• _Document extract_:
• • • • •
Participants and study groups
All patients admitted to the ICU due to ARF with confirmed SARS-CoV-2 infection who received respiratory support at ICU admission were eligible for enrollment. Patients in whom the sequence of respiratory support at ICU admission could not be determined and those aged <18 years were excluded from the analysis. Patients who were initially treated with NIRS were classified according to the first NIRS choice used, HFNC or NIV. In each group, patients were subsequently classified as: 1) NIRS success; 2) NIRS failure, when MV was required or when the patient died having a do not intubation order (DNI); or 3) change of NIS, either HFNC-to-NIV or NIV-to-HFNC. The NIRS patients switched to a different NIRS method and were stratified according to success or failure. Patients who were directly intubated and mechanically ventilated were analyzed independently.
The primary outcome of the study was NIRS failure, described as the need for invasive MV or when patients were DNI. Secondary outcomes were all-cause mortality and ICU and hospital length of stay (LOS). These outcomes were evaluated in all the population and separately in each of the previously described patient subgroups. Comparisons of mortality and LOS between NIRS and MV groups excluded patients who were DNI and are shown in the Online Supplement.
Data collection
Demographics (age and gender), presence of comorbidities and usual treatment were registered, as well as severity of illness (APACHE and SOFA scores), biomarkers, respiratory status (PaO2/FIO2 ratio and presence of ≥ 3 quadrants infiltrated on chest radiography) and presence of shock at ICU admission, which was defined as the need for vasopressors [30], and COVID-related treatment received. Data collection also included ventilatory data and outcomes such as respiratory support and type of NIRS used as first choice, subsequent NIRS changes, NIRS failure, ICU and hospital mortality and ICU and hospital LOS.
• • • • •
• _Required actions_:
• a. Say whether each statement agrees with the study methods passage, answering yes or no and quoting the words from the passage that settle it: (i) Patients under 18 years of age were left out of the analysis. (ii) The mortality and length-of-stay comparisons between the NIRS and MV groups included patients who were DNI. (iii) Shock at ICU admission was defined as the need for vasopressors.
• b. In the study methods passage, rename "primary outcome" as "main outcome", and give the passage starting with "The primary outcome" and going on through "the Online Supplement.".
• c. Write what comes next in the study methods passage, picking up after its final sentence.

• _Data shown_:
• • • • •
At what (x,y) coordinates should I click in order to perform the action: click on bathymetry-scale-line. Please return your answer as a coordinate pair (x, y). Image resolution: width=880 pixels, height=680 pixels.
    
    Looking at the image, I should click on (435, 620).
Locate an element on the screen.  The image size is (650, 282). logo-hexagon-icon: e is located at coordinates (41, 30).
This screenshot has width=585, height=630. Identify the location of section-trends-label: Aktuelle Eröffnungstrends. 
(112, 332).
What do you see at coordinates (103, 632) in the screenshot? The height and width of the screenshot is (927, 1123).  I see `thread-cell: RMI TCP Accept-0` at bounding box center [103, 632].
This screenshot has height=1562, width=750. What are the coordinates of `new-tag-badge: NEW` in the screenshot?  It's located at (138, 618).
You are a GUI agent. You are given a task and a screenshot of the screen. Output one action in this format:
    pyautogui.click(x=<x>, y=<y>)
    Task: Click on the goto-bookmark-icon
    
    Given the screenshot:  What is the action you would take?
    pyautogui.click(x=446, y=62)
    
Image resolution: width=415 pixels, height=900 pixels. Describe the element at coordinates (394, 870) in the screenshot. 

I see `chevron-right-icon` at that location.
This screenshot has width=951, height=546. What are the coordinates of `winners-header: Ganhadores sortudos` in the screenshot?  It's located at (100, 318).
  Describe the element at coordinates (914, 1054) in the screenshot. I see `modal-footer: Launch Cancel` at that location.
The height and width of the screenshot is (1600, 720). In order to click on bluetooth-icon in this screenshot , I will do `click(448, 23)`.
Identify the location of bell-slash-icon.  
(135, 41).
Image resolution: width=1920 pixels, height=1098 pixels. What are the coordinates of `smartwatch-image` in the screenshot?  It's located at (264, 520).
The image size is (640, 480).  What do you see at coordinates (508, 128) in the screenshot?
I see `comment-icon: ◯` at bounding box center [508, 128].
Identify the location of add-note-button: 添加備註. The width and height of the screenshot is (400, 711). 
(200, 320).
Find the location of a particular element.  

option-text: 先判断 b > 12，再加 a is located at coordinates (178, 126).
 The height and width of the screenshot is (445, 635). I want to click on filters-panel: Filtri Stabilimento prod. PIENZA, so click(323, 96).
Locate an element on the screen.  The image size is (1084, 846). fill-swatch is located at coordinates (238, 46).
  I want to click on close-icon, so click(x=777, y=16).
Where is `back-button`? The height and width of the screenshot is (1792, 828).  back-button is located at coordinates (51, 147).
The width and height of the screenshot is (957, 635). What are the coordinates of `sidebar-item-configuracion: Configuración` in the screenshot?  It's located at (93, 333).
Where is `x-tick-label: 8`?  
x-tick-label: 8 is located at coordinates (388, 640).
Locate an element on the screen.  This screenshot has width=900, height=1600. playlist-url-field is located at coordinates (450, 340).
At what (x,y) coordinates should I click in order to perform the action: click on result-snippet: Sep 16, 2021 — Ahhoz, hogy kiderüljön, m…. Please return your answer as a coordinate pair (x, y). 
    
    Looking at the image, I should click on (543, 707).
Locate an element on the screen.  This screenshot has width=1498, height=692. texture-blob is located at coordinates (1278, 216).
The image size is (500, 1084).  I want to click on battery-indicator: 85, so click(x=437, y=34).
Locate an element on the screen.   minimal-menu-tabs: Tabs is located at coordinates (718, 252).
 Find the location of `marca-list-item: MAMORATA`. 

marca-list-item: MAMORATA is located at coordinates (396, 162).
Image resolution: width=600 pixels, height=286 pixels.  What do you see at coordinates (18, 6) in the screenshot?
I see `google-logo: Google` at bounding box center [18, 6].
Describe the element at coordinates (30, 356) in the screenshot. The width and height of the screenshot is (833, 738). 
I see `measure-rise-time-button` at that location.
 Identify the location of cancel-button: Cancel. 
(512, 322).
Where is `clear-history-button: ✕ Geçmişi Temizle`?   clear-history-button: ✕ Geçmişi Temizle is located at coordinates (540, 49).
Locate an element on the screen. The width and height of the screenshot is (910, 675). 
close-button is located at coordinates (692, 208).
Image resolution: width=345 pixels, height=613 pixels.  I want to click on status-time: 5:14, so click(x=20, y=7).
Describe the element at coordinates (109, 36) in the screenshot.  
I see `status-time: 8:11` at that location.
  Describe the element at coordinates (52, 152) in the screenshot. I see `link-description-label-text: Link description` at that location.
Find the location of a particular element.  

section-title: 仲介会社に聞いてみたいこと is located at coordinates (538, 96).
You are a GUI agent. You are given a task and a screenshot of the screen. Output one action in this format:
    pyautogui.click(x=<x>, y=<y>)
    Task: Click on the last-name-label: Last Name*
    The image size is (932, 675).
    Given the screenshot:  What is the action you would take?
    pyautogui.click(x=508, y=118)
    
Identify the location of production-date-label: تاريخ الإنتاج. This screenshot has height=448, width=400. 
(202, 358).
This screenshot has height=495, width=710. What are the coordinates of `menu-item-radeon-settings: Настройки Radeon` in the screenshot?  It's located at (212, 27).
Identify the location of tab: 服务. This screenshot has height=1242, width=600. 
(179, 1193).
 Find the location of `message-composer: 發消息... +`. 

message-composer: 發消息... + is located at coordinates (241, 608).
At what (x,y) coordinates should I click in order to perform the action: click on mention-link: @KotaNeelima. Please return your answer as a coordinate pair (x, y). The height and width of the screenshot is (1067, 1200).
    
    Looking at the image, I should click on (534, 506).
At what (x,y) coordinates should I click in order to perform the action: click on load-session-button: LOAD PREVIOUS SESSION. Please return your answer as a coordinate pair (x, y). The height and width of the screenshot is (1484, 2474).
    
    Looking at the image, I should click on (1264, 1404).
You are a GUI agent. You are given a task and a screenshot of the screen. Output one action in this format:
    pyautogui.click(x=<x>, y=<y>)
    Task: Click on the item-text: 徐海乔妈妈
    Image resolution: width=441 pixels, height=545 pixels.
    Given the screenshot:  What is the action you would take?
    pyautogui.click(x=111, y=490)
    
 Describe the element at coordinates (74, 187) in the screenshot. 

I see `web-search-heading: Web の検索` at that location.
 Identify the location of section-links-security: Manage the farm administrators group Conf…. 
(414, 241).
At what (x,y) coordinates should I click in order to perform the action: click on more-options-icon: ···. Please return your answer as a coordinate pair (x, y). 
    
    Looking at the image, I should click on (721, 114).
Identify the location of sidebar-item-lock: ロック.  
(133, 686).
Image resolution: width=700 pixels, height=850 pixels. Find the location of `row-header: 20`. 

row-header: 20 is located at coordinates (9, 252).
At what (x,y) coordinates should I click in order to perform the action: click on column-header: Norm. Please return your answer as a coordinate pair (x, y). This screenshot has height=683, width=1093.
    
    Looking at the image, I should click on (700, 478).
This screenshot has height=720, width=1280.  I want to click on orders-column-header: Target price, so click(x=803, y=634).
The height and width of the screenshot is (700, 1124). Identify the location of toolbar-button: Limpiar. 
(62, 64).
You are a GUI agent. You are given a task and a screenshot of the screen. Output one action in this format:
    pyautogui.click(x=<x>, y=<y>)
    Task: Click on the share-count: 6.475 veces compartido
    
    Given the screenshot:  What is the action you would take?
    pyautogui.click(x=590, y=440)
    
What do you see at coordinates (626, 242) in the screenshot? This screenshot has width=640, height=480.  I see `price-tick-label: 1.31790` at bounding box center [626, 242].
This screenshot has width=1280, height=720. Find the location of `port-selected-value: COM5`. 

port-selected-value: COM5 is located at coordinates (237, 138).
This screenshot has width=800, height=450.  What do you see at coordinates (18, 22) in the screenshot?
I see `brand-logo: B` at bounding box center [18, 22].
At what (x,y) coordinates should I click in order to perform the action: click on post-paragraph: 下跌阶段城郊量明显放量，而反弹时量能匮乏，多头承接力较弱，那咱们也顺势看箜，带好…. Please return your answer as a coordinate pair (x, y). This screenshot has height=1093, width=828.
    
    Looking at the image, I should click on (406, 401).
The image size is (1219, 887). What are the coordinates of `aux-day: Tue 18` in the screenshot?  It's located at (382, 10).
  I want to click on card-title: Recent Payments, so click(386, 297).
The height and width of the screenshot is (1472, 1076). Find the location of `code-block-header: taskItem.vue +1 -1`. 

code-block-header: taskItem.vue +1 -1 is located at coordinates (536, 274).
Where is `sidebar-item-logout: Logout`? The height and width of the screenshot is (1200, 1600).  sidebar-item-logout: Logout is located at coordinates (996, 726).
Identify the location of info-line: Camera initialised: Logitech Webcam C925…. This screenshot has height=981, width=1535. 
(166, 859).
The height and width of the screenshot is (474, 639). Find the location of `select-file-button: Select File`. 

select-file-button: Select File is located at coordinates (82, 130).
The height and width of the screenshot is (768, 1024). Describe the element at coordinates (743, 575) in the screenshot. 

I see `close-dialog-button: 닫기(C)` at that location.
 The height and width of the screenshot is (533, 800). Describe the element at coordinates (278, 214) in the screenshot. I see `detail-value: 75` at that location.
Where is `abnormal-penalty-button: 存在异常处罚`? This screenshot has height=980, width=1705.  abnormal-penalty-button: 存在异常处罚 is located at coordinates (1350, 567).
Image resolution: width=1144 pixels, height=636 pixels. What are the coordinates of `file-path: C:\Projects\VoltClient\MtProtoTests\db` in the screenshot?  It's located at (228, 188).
• • • • •
• _Task answers_:
• a.
(i) Yes: "those aged <18 years were excluded from the analysis."
(ii) No: "Comparisons of mortality and LOS between NIRS and MV groups excluded patients who were DNI."
(iii) Yes: "presence of shock at ICU admission, which was defined as the need for vasopressors."

• b.
The main outcome of the study was NIRS failure, described as the need for invasive MV or when patients were DNI. Secondary outcomes were all-cause mortality and ICU and hospital length of stay (LOS). These outcomes were evaluated in all the population and separately in each of the previously described patient subgroups. Comparisons of mortality and LOS between NIRS and MV groups excluded patients who were DNI and are shown in the Online Supplement.

• c.
Statistical analysis
Categorical variables were expressed as frequencies and percentages, and continuous variables as means and standard deviations (SD) when data were normally distributed, or otherwise as median and interquartile range (25th-75th percentile). Differences between groups were analyzed using the chi square test or Fisher’s exact test for categorical variables, and ANOVA, Student’s t-test or the Mann-Whitney U-test for continuous data. Statistical significance was set at a p-value ≤ 0.05. Logistic regression was used to assess independent factors associated with NIRS failure and mortality. Variables that were clinically relevant and presented significant differences in the bivariate analysis were included in the logistic regression. Odds ratios (OR) and 95% confidence intervals (CI) were calculated. The data were analyzed using the Statistical Package for the Social Sciences (SPSS, Chicago, IL, USA) 18 version.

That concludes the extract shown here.